The experts, in the firm’s s ‘Weekly Stock Recommendation for Feb 26 – Mar 1 2024’ hinged their forecast on expectations on monetary policy decisions by the Monetary Policy Committee (MPC) of the Central Bank of Nigeria (CBN), which are expected to influence investment and other decisions of business owners and other stakeholders.
The analysts noted that the domestic economy had been consistently plagued by the unprecedented volatility of the Naira in the foreign exchange market, with the local currency losing 8.29% of its value on the NAFEM window, closing the previous week at NGN1,665.50.
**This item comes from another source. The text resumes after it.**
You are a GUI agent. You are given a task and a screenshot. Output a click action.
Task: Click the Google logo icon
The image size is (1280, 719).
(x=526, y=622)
According to them, the apex bank has remained unrelenting in its resolve to hedge the downside of the diseconomies to scale, listing some of its guidelines to stem the volatility of the FX markets in the past week as including but not limited to Reorganizing and optimizing the economic niche of BDC’s in the country through; and Increasing the capitalization of Tier 1 BDC’s to NGN 2 billion (NGN 500 million for tier 2 BDC’s).
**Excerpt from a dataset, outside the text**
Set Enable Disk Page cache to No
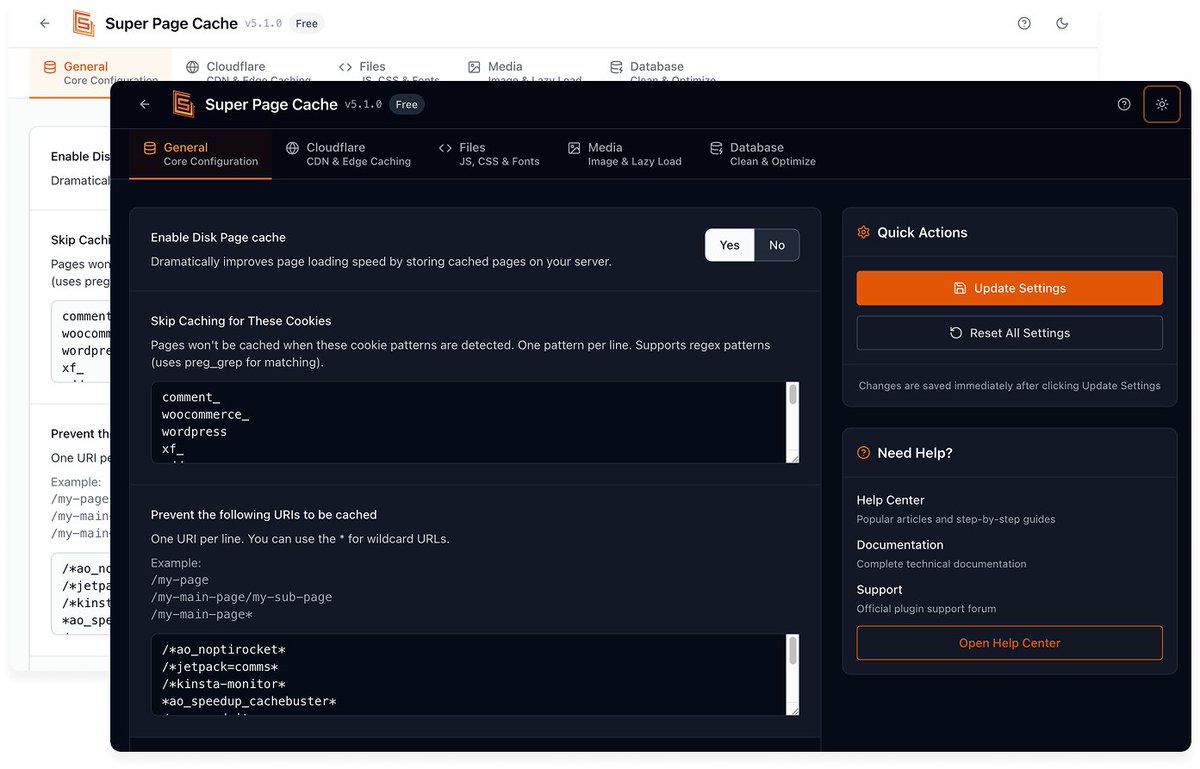 pyautogui.click(x=777, y=245)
Others as listed by the Bancorp Securities’ researchers are Enhancing the scope of the KYC procedure for BDC’s transactions, and updating its regulation in consonance with the objectives of the AML/CFT policies; Clamping down on unlicensed currency speculators (jointly with the EFCC), whose activities have marred the transmission mechanism for the newly instituted FX trading policies.
Based on the measures and other factors, the analysts stated that in the interim, they expected the standardization of the operations of the BDC’s to ensure transparency in the market and improve liquidity, which are ingredients for a proper price valuation.
On the equities market outlook this week, the experts projected: “In this current week, we expect the bourse to trade in ranges, with minimal spreads, this is in expectation of intensified risk averse investors, that are realizing capital gains, the outcome of the MPC meeting during the week, and its attendant effect on bond yields.”
Meanwhile, they recalled that last week, the domestic bourse closed down on a w/w basis, losing 3.44% to bring its year-to-date tally to 36.53%, noting that the intensity of the bearish momentum was underscored by the 0.48x market breadth, measuring the total advancers and decliners through the week.